**Work item**
This exercise asks for every record to be output again exactly.

Stored dataset items
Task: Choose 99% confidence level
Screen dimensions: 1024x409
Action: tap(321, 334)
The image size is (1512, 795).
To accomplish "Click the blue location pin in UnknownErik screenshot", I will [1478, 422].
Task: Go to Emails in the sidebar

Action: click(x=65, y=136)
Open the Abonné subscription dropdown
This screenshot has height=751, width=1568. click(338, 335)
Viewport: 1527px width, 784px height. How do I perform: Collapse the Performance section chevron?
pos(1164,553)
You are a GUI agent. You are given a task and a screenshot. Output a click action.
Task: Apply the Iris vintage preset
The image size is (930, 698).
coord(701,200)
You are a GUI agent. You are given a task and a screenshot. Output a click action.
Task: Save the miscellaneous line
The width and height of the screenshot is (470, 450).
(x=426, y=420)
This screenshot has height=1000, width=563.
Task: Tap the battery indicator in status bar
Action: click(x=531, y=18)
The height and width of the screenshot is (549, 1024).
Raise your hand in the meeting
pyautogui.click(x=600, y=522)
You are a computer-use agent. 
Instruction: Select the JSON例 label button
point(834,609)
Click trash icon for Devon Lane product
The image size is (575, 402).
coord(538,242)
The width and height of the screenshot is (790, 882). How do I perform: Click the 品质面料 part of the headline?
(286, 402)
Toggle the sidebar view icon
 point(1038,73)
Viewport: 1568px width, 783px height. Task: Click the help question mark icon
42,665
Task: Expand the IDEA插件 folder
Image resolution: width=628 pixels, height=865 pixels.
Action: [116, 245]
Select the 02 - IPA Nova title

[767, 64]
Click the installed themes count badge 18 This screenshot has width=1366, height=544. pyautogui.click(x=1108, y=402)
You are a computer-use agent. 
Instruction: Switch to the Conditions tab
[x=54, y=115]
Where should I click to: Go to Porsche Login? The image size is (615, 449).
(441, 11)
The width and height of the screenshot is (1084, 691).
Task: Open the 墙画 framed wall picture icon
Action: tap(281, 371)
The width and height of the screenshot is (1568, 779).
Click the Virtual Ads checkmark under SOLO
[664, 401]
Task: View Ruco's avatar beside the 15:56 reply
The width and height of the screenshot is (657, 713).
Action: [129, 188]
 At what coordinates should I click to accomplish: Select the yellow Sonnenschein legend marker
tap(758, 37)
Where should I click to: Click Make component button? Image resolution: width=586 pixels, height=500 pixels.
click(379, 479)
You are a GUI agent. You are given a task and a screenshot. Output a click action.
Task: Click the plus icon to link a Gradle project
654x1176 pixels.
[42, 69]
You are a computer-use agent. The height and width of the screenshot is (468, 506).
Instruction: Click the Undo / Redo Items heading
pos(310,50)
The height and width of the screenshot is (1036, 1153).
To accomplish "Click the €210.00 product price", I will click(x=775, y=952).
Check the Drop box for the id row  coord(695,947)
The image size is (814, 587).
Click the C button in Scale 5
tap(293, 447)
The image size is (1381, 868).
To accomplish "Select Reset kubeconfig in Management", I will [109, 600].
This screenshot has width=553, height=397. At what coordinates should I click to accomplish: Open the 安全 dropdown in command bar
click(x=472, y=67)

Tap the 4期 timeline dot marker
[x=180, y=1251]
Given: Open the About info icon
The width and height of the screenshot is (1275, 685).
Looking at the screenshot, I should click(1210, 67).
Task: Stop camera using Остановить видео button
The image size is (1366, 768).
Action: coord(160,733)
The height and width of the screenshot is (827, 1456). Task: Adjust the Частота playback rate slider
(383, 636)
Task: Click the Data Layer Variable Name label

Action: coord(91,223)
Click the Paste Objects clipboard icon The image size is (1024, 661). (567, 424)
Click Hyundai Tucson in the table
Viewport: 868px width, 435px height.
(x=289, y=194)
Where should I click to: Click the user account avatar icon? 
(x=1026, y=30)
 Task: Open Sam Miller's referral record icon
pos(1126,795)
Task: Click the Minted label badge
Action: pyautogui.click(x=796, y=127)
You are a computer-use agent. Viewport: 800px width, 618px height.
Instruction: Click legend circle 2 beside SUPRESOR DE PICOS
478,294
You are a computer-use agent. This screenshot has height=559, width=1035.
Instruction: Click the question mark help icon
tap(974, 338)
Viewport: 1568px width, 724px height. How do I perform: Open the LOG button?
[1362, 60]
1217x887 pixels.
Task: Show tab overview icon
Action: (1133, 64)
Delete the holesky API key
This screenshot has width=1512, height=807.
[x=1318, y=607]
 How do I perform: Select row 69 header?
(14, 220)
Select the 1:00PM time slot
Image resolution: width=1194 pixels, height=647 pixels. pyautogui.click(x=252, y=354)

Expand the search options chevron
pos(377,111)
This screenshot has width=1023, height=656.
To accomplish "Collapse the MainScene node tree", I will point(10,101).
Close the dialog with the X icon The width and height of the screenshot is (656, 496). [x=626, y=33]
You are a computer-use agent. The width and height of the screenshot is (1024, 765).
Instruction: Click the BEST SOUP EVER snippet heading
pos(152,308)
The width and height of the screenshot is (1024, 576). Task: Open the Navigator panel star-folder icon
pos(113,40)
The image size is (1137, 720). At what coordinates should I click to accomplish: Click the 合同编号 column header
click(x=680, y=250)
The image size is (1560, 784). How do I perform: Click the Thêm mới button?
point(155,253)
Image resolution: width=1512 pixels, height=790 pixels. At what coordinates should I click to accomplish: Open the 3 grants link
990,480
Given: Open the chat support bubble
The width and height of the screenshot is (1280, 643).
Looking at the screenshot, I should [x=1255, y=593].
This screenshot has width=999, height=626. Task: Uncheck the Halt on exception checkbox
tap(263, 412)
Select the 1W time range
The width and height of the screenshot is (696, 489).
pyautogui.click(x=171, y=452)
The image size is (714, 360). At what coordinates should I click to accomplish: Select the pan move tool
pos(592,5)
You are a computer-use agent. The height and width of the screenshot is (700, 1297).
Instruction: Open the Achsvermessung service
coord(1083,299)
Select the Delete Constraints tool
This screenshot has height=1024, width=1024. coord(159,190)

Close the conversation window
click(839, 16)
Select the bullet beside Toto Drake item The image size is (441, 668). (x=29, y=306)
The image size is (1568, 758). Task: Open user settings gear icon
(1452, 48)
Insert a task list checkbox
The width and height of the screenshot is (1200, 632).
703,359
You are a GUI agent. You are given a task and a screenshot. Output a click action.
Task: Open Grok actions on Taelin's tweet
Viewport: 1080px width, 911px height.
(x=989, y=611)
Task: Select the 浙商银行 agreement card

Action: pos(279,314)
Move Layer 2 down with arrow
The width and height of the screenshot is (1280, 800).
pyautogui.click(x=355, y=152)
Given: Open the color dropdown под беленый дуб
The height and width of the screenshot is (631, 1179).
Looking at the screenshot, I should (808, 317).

**Result for this task**
Task: Choose 99% confidence level
Screen dimensions: 1024x409
Action: tap(321, 334)
The image size is (1512, 795).
To accomplish "Click the blue location pin in UnknownErik screenshot", I will [1478, 422].
Task: Go to Emails in the sidebar

Action: click(x=65, y=136)
Open the Abonné subscription dropdown
This screenshot has height=751, width=1568. click(338, 335)
Viewport: 1527px width, 784px height. How do I perform: Collapse the Performance section chevron?
pos(1164,553)
You are a GUI agent. You are given a task and a screenshot. Output a click action.
Task: Apply the Iris vintage preset
The image size is (930, 698).
coord(701,200)
You are a GUI agent. You are given a task and a screenshot. Output a click action.
Task: Save the miscellaneous line
The width and height of the screenshot is (470, 450).
(x=426, y=420)
This screenshot has height=1000, width=563.
Task: Tap the battery indicator in status bar
Action: click(x=531, y=18)
The height and width of the screenshot is (549, 1024).
Raise your hand in the meeting
pyautogui.click(x=600, y=522)
You are a computer-use agent. 
Instruction: Select the JSON例 label button
point(834,609)
Click trash icon for Devon Lane product
The image size is (575, 402).
coord(538,242)
The width and height of the screenshot is (790, 882). How do I perform: Click the 品质面料 part of the headline?
(286, 402)
Toggle the sidebar view icon
 point(1038,73)
Viewport: 1568px width, 783px height. Task: Click the help question mark icon
42,665
Task: Expand the IDEA插件 folder
Image resolution: width=628 pixels, height=865 pixels.
Action: [116, 245]
Select the 02 - IPA Nova title

[767, 64]
Click the installed themes count badge 18 This screenshot has width=1366, height=544. pyautogui.click(x=1108, y=402)
You are a computer-use agent. 
Instruction: Switch to the Conditions tab
[x=54, y=115]
Where should I click to: Go to Porsche Login? The image size is (615, 449).
(441, 11)
The width and height of the screenshot is (1084, 691).
Task: Open the 墙画 framed wall picture icon
Action: tap(281, 371)
The width and height of the screenshot is (1568, 779).
Click the Virtual Ads checkmark under SOLO
[664, 401]
Task: View Ruco's avatar beside the 15:56 reply
The width and height of the screenshot is (657, 713).
Action: [129, 188]
 At what coordinates should I click to accomplish: Select the yellow Sonnenschein legend marker
tap(758, 37)
Where should I click to: Click Make component button? Image resolution: width=586 pixels, height=500 pixels.
click(379, 479)
You are a GUI agent. You are given a task and a screenshot. Output a click action.
Task: Click the plus icon to link a Gradle project
654x1176 pixels.
[42, 69]
You are a computer-use agent. The height and width of the screenshot is (468, 506).
Instruction: Click the Undo / Redo Items heading
pos(310,50)
The height and width of the screenshot is (1036, 1153).
To accomplish "Click the €210.00 product price", I will click(x=775, y=952).
Check the Drop box for the id row  coord(695,947)
The image size is (814, 587).
Click the C button in Scale 5
tap(293, 447)
The image size is (1381, 868).
To accomplish "Select Reset kubeconfig in Management", I will [109, 600].
This screenshot has width=553, height=397. At what coordinates should I click to accomplish: Open the 安全 dropdown in command bar
click(x=472, y=67)

Tap the 4期 timeline dot marker
[x=180, y=1251]
Given: Open the About info icon
The width and height of the screenshot is (1275, 685).
Looking at the screenshot, I should click(1210, 67).
Task: Stop camera using Остановить видео button
The image size is (1366, 768).
Action: coord(160,733)
The height and width of the screenshot is (827, 1456). Task: Adjust the Частота playback rate slider
(383, 636)
Task: Click the Data Layer Variable Name label

Action: coord(91,223)
Click the Paste Objects clipboard icon The image size is (1024, 661). (567, 424)
Click Hyundai Tucson in the table
Viewport: 868px width, 435px height.
(x=289, y=194)
Where should I click to: Click the user account avatar icon? 
(x=1026, y=30)
 Task: Open Sam Miller's referral record icon
pos(1126,795)
Task: Click the Minted label badge
Action: pyautogui.click(x=796, y=127)
You are a computer-use agent. Viewport: 800px width, 618px height.
Instruction: Click legend circle 2 beside SUPRESOR DE PICOS
478,294
You are a computer-use agent. This screenshot has height=559, width=1035.
Instruction: Click the question mark help icon
tap(974, 338)
Viewport: 1568px width, 724px height. How do I perform: Open the LOG button?
[1362, 60]
1217x887 pixels.
Task: Show tab overview icon
Action: (1133, 64)
Delete the holesky API key
This screenshot has width=1512, height=807.
[x=1318, y=607]
 How do I perform: Select row 69 header?
(14, 220)
Select the 1:00PM time slot
Image resolution: width=1194 pixels, height=647 pixels. pyautogui.click(x=252, y=354)

Expand the search options chevron
pos(377,111)
This screenshot has width=1023, height=656.
To accomplish "Collapse the MainScene node tree", I will point(10,101).
Close the dialog with the X icon The width and height of the screenshot is (656, 496). [x=626, y=33]
You are a computer-use agent. The width and height of the screenshot is (1024, 765).
Instruction: Click the BEST SOUP EVER snippet heading
pos(152,308)
The width and height of the screenshot is (1024, 576). Task: Open the Navigator panel star-folder icon
pos(113,40)
The image size is (1137, 720). At what coordinates should I click to accomplish: Click the 合同编号 column header
click(x=680, y=250)
The image size is (1560, 784). How do I perform: Click the Thêm mới button?
point(155,253)
Image resolution: width=1512 pixels, height=790 pixels. At what coordinates should I click to accomplish: Open the 3 grants link
990,480
Given: Open the chat support bubble
The width and height of the screenshot is (1280, 643).
Looking at the screenshot, I should [x=1255, y=593].
This screenshot has width=999, height=626. Task: Uncheck the Halt on exception checkbox
tap(263, 412)
Select the 1W time range
The width and height of the screenshot is (696, 489).
pyautogui.click(x=171, y=452)
The image size is (714, 360). At what coordinates should I click to accomplish: Select the pan move tool
pos(592,5)
You are a computer-use agent. The height and width of the screenshot is (700, 1297).
Instruction: Open the Achsvermessung service
coord(1083,299)
Select the Delete Constraints tool
This screenshot has height=1024, width=1024. coord(159,190)

Close the conversation window
click(839, 16)
Select the bullet beside Toto Drake item The image size is (441, 668). (x=29, y=306)
The image size is (1568, 758). Task: Open user settings gear icon
(1452, 48)
Insert a task list checkbox
The width and height of the screenshot is (1200, 632).
703,359
You are a GUI agent. You are given a task and a screenshot. Output a click action.
Task: Open Grok actions on Taelin's tweet
Viewport: 1080px width, 911px height.
(x=989, y=611)
Task: Select the 浙商银行 agreement card

Action: pos(279,314)
Move Layer 2 down with arrow
The width and height of the screenshot is (1280, 800).
pyautogui.click(x=355, y=152)
Given: Open the color dropdown под беленый дуб
The height and width of the screenshot is (631, 1179).
Looking at the screenshot, I should (808, 317).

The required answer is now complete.